Alone among their neighbors (and scandalizing the Greeks and the Romans), the Etruscans seemed to afford women unusual status and freedom. Women owned property. They participated at social functions. The so-called Mater Matuta (fifth century B.C.), a mother and child seated on a throne whose sides are winged angels, comes to the U.S. for the first time. The stern mother is an imposing figure.

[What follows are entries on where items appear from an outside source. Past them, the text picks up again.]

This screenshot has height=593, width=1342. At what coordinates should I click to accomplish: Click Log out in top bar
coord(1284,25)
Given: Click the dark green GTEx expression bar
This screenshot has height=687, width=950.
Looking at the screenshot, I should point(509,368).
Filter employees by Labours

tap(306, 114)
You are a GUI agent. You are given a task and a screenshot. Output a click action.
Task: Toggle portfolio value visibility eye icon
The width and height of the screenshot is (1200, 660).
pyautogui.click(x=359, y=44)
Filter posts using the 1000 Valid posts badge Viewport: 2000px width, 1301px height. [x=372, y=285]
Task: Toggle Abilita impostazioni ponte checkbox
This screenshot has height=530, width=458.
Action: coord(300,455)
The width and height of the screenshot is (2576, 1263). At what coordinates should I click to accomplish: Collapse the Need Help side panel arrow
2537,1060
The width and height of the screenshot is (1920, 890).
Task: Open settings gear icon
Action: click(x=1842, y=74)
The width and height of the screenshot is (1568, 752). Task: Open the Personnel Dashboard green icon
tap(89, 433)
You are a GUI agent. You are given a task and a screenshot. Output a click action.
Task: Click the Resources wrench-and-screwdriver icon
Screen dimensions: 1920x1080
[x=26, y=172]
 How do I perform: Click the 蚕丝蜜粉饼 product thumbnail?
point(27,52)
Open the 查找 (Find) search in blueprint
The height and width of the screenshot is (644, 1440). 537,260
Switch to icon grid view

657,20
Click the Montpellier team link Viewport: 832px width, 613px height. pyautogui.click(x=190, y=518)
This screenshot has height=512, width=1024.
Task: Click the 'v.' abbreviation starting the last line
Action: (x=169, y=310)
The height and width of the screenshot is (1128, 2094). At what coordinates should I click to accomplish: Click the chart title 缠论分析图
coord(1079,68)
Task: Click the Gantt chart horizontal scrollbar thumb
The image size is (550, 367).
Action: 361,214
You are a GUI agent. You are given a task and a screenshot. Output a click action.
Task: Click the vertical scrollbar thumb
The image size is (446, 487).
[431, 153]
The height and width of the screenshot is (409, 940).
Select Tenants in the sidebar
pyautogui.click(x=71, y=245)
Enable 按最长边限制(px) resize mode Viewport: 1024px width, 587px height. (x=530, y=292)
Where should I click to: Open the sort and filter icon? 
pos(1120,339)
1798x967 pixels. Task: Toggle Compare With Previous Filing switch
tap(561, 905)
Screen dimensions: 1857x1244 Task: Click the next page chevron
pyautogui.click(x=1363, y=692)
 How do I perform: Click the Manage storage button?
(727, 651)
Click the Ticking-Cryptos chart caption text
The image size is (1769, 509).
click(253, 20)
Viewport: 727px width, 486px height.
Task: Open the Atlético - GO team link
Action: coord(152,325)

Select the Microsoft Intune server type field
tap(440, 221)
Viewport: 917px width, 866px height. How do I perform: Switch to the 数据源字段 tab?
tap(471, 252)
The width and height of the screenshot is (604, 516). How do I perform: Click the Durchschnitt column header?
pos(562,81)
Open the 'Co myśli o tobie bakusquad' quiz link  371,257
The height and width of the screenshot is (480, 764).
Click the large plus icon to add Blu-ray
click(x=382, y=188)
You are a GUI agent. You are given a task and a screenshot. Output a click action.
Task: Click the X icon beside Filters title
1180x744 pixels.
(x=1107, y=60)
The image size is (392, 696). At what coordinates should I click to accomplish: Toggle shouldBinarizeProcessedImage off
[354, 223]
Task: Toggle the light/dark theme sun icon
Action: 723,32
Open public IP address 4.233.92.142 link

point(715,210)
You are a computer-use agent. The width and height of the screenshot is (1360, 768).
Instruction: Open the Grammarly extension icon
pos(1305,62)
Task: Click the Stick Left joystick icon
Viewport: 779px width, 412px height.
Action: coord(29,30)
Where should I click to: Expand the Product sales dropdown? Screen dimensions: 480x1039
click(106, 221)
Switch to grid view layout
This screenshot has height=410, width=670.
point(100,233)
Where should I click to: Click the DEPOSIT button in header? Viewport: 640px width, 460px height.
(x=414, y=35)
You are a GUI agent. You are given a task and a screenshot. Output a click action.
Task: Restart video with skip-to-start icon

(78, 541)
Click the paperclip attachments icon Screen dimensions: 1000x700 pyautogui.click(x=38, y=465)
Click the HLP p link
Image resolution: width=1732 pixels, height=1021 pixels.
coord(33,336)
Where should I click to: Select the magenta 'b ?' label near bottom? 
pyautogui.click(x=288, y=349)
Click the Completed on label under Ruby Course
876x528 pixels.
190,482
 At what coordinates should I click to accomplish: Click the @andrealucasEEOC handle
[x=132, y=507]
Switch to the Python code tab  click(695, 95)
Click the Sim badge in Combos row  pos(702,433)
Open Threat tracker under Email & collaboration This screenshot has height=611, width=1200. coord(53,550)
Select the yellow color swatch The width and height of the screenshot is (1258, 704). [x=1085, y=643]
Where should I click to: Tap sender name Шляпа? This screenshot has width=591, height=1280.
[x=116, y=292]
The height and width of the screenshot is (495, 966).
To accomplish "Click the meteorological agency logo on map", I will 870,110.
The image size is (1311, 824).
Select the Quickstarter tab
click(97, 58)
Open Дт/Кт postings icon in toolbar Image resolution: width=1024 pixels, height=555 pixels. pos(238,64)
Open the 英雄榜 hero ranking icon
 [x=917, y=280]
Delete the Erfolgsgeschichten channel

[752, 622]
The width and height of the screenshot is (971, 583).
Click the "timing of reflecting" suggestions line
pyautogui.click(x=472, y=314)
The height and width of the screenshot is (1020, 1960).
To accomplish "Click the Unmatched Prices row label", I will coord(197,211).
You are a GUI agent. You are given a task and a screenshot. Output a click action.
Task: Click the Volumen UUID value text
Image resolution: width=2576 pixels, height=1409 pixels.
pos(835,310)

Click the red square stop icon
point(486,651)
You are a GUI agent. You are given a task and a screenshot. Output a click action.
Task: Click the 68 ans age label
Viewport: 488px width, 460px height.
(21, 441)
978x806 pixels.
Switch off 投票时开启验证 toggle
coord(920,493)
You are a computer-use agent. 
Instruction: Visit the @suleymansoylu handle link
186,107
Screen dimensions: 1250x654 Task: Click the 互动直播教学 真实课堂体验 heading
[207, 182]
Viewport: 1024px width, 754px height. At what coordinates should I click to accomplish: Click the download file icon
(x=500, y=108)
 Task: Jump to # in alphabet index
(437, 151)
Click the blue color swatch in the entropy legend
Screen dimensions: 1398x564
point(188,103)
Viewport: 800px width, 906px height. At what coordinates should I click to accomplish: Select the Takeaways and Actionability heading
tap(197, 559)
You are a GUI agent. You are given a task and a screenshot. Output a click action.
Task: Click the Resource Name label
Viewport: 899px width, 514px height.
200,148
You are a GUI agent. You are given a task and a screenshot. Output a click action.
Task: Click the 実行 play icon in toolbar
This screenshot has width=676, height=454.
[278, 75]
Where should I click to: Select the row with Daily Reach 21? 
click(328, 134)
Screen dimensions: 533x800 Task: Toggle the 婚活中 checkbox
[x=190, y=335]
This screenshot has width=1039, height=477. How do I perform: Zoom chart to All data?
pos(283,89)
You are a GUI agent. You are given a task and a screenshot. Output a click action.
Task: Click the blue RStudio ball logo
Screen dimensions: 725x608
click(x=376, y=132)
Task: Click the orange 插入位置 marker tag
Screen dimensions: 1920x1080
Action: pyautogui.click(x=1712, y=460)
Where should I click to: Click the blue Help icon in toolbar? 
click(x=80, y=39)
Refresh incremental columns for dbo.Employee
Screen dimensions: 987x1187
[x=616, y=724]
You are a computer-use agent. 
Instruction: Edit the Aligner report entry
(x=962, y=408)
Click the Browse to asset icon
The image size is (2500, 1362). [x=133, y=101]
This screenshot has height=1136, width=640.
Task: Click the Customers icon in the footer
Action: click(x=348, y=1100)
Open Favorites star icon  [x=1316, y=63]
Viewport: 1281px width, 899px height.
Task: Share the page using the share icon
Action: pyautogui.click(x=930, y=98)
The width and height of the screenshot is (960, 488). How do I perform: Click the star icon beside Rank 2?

One stone sarcophagus depicts a lounging pot-bellied fellow of the sort that became synonymous with "Etruscan": The Roman poet Catullus in the first century B.C. referred to the type as "obesus Etruscus." Like his fellow deathly loungers, this guy looks as though he has never been a warrior prince. Romans of the Republican era thought of these people as lazy, decadent and certainly un-Roman. To us, whatever else we can figure out about them, they look as though they were enjoying themselves, back in the good old days.

Mr. Spiegelman is the Hughes Professor of English at Southern Methodist University.